Two interesting things happened last November 24. One was pretty well publicized, the other not so much:
- We got a downward revision of U.S. GDP for the third quarter, from an “advance” 3.5% to 2.8% (it was ultimately determined to be 2.2%) — in any event, it was the first positive print we’d seen in some time.
- The National Bureau of Economic Research’s Business Cycle Dating Committee (BCDC) — the folks who date recessions — posted, with no fanfare whatsoever, a very interesting (and undated) statement at their website (the NBER provided me with the date upon a quick inquiry).

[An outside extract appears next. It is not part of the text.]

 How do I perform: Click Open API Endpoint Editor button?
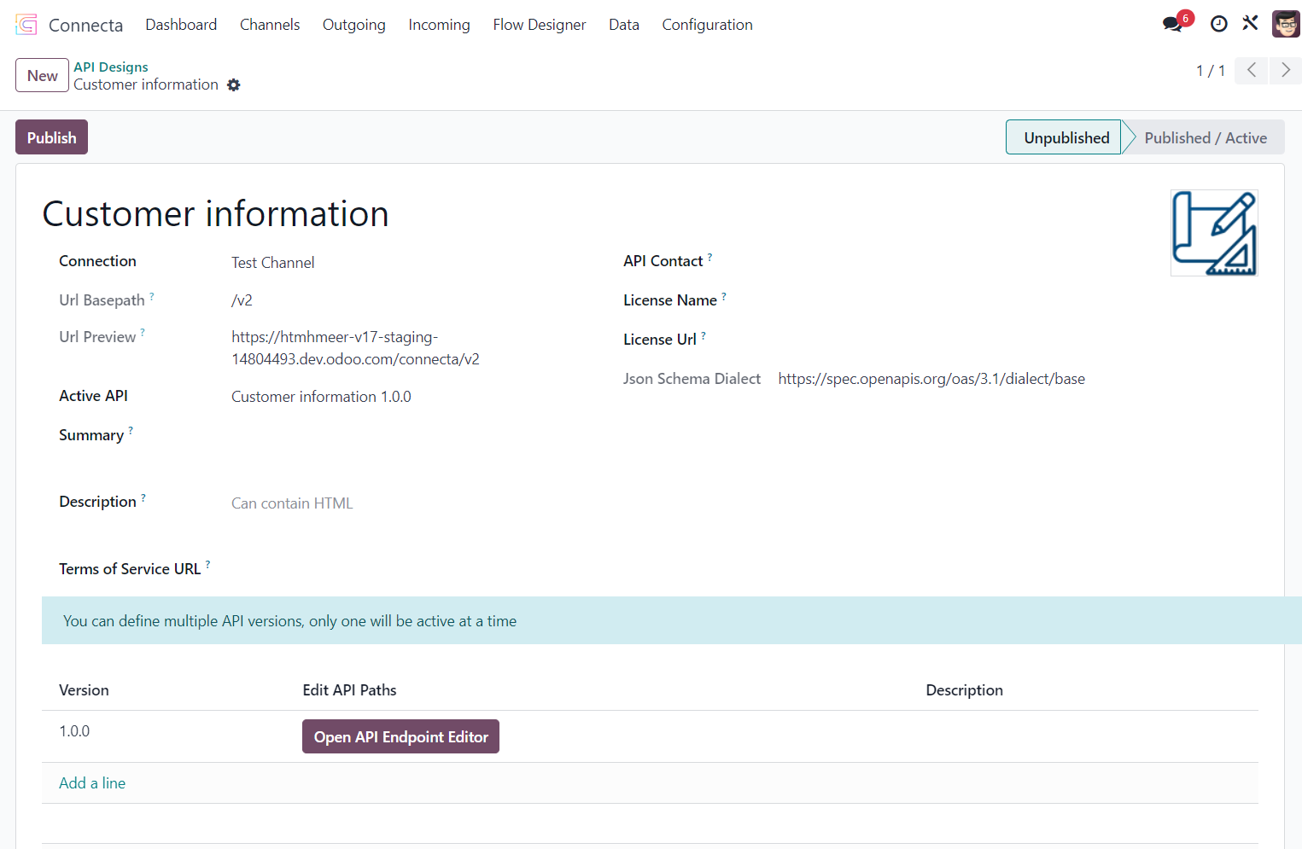pos(400,736)
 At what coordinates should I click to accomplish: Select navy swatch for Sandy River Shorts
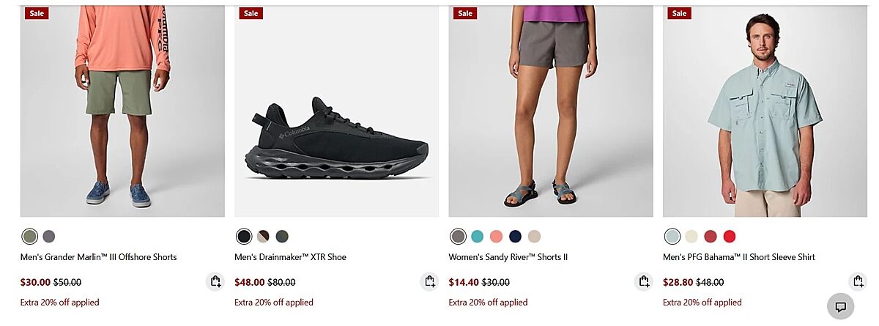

As I read the second paragraph of their brief statement, I’m left wondering if the NBER is angling for the (very real, IMO) possibility of a double-dip — which in this case they might well consider one long recession, notwithstanding a “short period of expansion.” Read for yourself (emphasis mine):
In both recessions and expansions, brief reversals in economic activity may occur—a recession may include a short period of expansion followed by further decline; an expansion may include a short period of contraction followed by further growth. The Committee applies its judgment based on the above definitions of recessions and expansions and has no fixed rule to determine whether a contraction is only a short interruption of an expansion, or an expansion is only a short interruption of a contraction. The most recent example of such a judgment that was less than obvious was in 1980-1982, when the Committee determined that the contraction that began in 1981 was not a continuation of the one that began in 1980, but rather a separate full recession.
The note concludes:
The Committee does not have a fixed definition of economic activity. It examines and compares the behavior of various measures of broad activity: real GDP measured on the product and income sides, economy-wide employment, and real income. The Committee also may consider indicators that do not cover the entire economy, such as real sales and the Federal Reserve’s index of industrial production (IP). The Committee’s use of these indicators in conjunction with the broad measures recognizes the issue of double-counting of sectors included in both those indicators and the broad measures. Still, a well-defined peak or trough in real sales or IP might help to determine the overall peak or trough dates, particularly if the economy-wide indicators are in conflict or do not have well-defined peaks or troughs.
Now, when I look at the St. Louis Fed’s “Tracking the Recession” page, I don’t see much that seems particularly “well-defined,” except for Industrial Production (IP). And many other indicators — first, second and third tier — are clearly “in conflict.” At the St. Louis Fed’s page, other than IP, I see three flatlines for Employment, Real Retail Sales and Real Income.
I’d note that the NBER does not care where growth comes from. Several weeks before their November statement, I queried some members of the BCDC as to how they would view stimulus-induced growth. This is how one replied (speaking only for himself, and including the classic economist’s “on the one hand, on the other”):
On the one hand, we feel no need to strip out the effect of government spending to see what the private sector is doing. G is just as much a part of GDP as C+I+X-M.
On the other hand, there is always the danger that the economy might dip back down again in 2010 when the fiscal stimulus fades out, in which case that would probably count as part of the same recession as 2007-09. So in that sense, yes, the expansion has to “take root” organically.
I’d also note this comment from BCDC member professor Martin Feldstein on December 17, 2009:
“The recession isn’t over,” Martin Feldstein, former president of the Cambridge, Massachusetts-based NBER and a member of its Business Cycle Dating Committee, said in an interview with Bloomberg Radio today. “2010 is going to be a very weak year,” Feldstein also said, as American consumers limit spending and home prices may resume their slide.
I’m on record as saying the BCDC will take its sweet time with this one, and their November 2009 statement, in addition to Feldstein’s, gives me no reason to change that point of view. Their announcement — or lack thereof — will likely be a factor in the November mid-term elections (one wonders if there were any political considerations associated with their post-election, December 2008 announcement of a recession having begun one year prior).